AI-fueled US lab sniffs out rogue nuclear bombs and keeps us safe

Machine learning has been leveraged to accelerate analysis in nuclear processing facilities and investigations in the field.
Amal Jos Chacko
PNNL will use machine learning to detect nuclear threats quicker.
PNNL will use machine learning to detect nuclear threats quicker.


Surprise nuclear attacks or threats will soon be a thing of the past. Researchers at the Department of Energy's Pacific Northwest National Laboratory (PNNL), U.S., have developed new techniques to accelerate the discovery and understanding of nuclear weapons by leveraging machine learning.

One enticing application of these new techniques in national security is to use data analytics and machine learning to monitor several ingredients used to produce nukes.

The International Atomic Energy Agency (IAEA) keeps a stern eye on nuclear processing facilities in non-nuclear weapon states to ensure that by-products of spent nuclear fuel, especially plutonium, are not diverted to producing nuclear warheads. These regular inspections safeguard nuclear materials in tandem with sample analysis and process monitoring.

However, with the massive rates of real-time data today, analyzing and processing data obtained from these facilities is arduous and labor-intensive. Analysts at PNNL have designed a system capable of automatically detecting suspicious activity. Steven Ashby, director of PNNL, describes the different techniques employed to flag such activities in a press release.

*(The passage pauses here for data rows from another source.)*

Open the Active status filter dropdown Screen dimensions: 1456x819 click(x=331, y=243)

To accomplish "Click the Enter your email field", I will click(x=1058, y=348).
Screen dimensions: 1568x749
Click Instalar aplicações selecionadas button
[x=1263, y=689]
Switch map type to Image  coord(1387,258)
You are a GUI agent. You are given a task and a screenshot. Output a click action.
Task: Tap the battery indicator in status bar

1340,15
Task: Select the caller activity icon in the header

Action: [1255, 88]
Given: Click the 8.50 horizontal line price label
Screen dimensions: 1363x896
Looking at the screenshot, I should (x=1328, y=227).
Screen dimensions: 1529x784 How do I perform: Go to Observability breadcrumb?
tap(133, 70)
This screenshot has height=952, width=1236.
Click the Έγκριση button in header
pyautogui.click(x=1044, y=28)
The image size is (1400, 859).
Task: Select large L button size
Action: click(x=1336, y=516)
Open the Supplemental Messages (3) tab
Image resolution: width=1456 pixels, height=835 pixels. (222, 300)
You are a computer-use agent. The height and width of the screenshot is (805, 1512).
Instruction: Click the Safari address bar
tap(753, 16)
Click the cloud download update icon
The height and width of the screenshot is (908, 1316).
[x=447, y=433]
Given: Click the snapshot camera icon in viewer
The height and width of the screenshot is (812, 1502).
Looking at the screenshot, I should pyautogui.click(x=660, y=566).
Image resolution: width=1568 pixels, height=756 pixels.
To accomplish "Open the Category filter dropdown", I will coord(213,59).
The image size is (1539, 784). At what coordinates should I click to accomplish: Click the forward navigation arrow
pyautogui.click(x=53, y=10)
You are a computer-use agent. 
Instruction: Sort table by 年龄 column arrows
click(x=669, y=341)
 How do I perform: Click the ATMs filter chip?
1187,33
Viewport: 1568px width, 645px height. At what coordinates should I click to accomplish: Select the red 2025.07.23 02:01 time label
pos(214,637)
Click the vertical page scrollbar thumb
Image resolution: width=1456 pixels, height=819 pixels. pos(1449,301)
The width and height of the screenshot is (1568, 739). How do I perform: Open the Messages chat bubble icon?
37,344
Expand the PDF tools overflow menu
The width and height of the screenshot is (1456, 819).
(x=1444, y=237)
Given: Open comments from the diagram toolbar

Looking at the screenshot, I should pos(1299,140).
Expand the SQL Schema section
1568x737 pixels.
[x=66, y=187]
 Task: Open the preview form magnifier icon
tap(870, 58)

Predicting real-world results with virtual models

This design follows the "transformer-based model," a machine learning technique that finds its applications in use cases such as natural language processing, where the position of the data is key.

Researchers build a virtual replica model of these reprocessing facilities and then assign weights to the data obtained from the actual facility. Learning and training on this data enable the model to analyze patterns in how nuclear materials are being handled and then predict expectations for various locations within the facility.

These predictions are then held against actual observations to examine differences which are then flagged.

Although in the early days, this technique shows good promise.

Machine learning turns field agent

Another application PNNL and its collaborators identified to be suitable for machine learning is in the field when law enforcement agencies stumble upon nuclear materials. By leveraging a model called autoencoder, the software can quickly match the material's "fingerprint" against a library of electron microscope images of radioactive particles.

This could go a long way in speeding up investigations by determining the origin of these materials, guiding investigations, and preventing nukes from being produced by these materials accordingly.

Much exciting as it sounds, "Machine Learning algorithms and computers will not replace humans in deterring nuclear threats any time soon. But they may make it possible for people to discover important information and identify risks more quickly and easily," notes Ashby.

This new development sees yet another notch in favor of machine learning that makes the world safer for us to live in.